Hubert Mingarelli, né en 1956 à Mont-Saint-Martin en Lorraine, est un écrivain français. A 17 ans il arrête l'école pour s'engager dans la marine qu'il quitte trois ans plus tard. Entre-temps il a pu voir la Méditerranée et le Pacifique. S'ensuivent des voyages à travers l'Europe. Il finit par s'installer à Grenoble où il exerce de nombreux métiers. Il commence à publier à la fin des années 1980 et obtient le Prix Médicis en 2003 pour son roman Quatre Soldats. Il vit aujourd'hui dans un hameau de montagne des Alpes françaises. L’Homme qui avait soif est paru en 2014.

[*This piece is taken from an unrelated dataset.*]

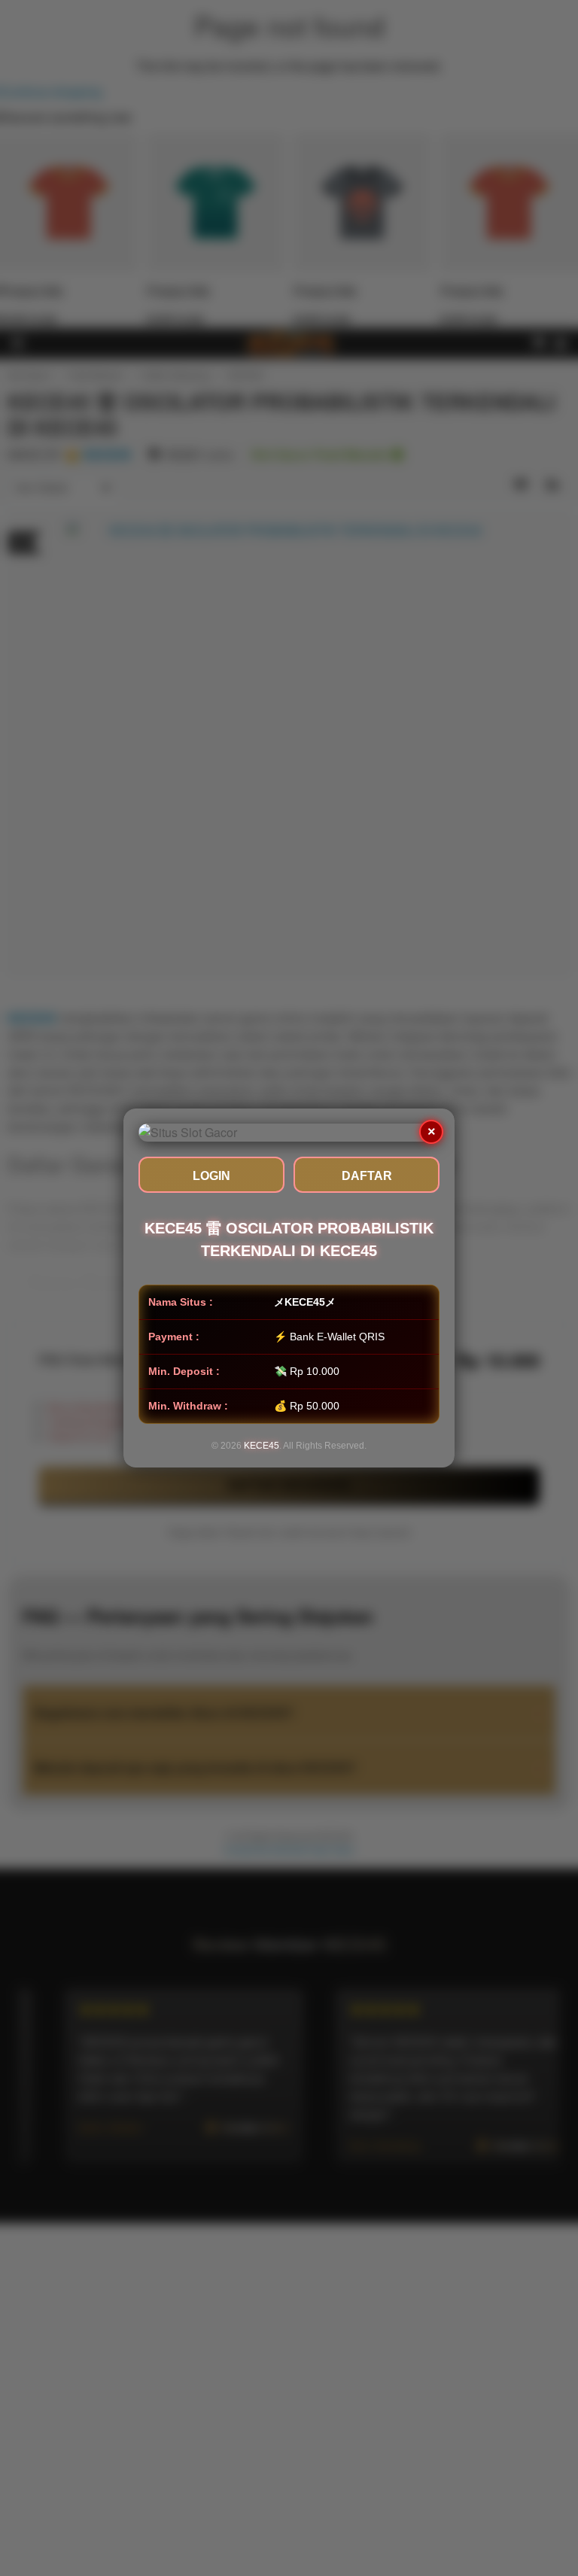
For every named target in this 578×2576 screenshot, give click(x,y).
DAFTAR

Au Japon en 1946, pendant l’occupation américaine. Hisao, soldat démobilisé depuis peu, revient de la guerre par le train, espérant retrouver Shigeko, sa bien-aimée, avec dans sa valise un cadeau de mariage, un œuf de jade. Descendu de son wagon pour boire, il rate le départ du train, s’ensuit alors une poursuite derrière sa valise égarée, contenant le peu qu’il possède et ce fameux cadeau…
Hisao revient de la guerre, il était à la bataille de Peleliu et c’est tout ce que nous en dit Hubert Mingarelli. Peu calé en histoire, j’ai voulu en savoir plus – même si cela n’a guère d’importance pour comprendre le roman – et voici ce que m’a appris Wikipédia : « La bataille de Peleliu s'est déroulée durant la Seconde Guerre mondiale entre les Etats-Unis et le Japon dans le Pacifique entre septembre et novembre 1944 sur l'île de Peleliu dans l'archipel des Palaos. Proportionnellement au nombre d'hommes impliqués, Peleliu a été après Iwo Jima la seconde bataille la plus meurtrière de la guerre du Pacifique pour les Américains, un tiers de ceux y étant engagés ayant été soit tués soit blessés. » Je referme la parenthèse.

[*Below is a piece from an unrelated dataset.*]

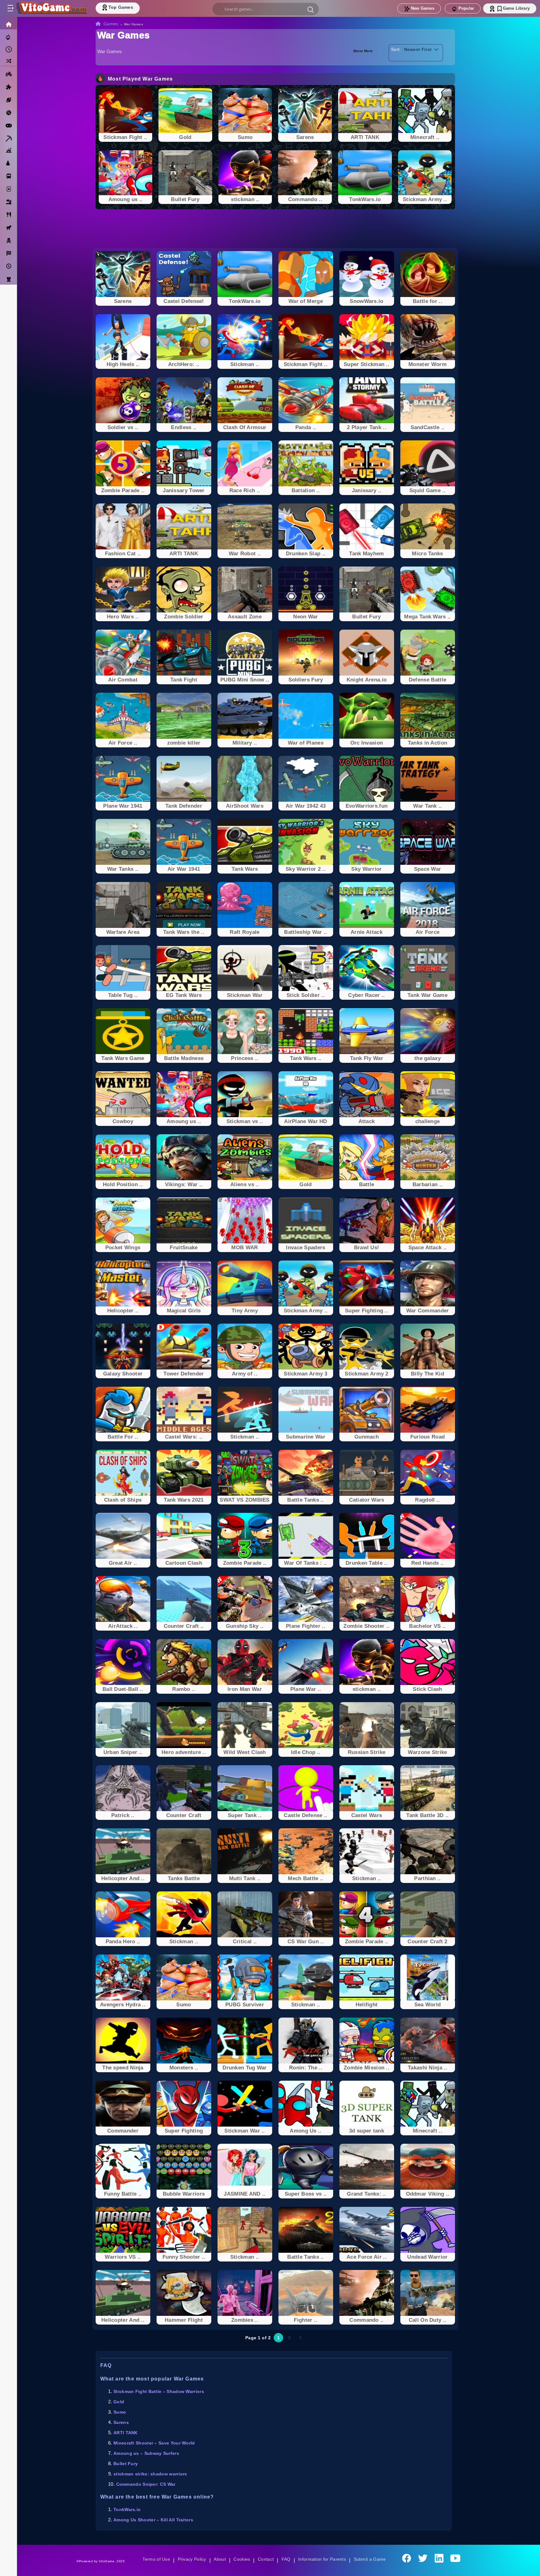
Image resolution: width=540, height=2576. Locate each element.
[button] (310, 9)
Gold (118, 2401)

Hisao a été traumatisé par cette bataille, lui et ses collègues devaient creuser des tunnels sous une montagne, laquelle s’est effondrée sur eux. Son ami Takeshi y est mort. Son souvenir le hante et une soif inextinguible ne le quitte jamais, séquelle de ses travaux de terrassier souterrain ( ?), « quand j’ai soif, je perds la tête » confie-t-il ; et c’est vrai que le pauvre jeune homme nous semble passablement dérangé, balançant entre ses terreurs nocturnes (« Dans mon rêve, il y a cette eau qui me manque. Il y a la montagne qui tremble, la poussière qui m’étouffe ») et l’espoir de retrouver son aimée – qu’il n’a jamais vue, ceci dit, ne la connaissant que par des échanges épistolaires. Hisao suit la ligne de chemin de fer, demandant dans chaque gare si sa valise a été trouvée. Il ira ainsi jusqu’au terminus, but ultime de son voyage, sa route croisant celle de quelques personnages marginaux.
Le lecteur accompagne Hisao dans ce qui s’apparente à un voyage en apesanteur, porté par l’écriture de Mingarelli, telle qu’on la connait, économe, proche de l’épure, avec ce roman très japonais dans tous les sens du terme. Et si le roman refermé le lecteur constate qu’il a lu un bouquin s’inscrivant, disons dans le genre : « voilà, de ces chose délicates, qui apparaissaient et disparaissaient, sans début ni fin. Qui ne tenait sur rien. Qui s’en allaient vite » force est d’admettre que c’est très beau, d’une beauté gratuite et poétique.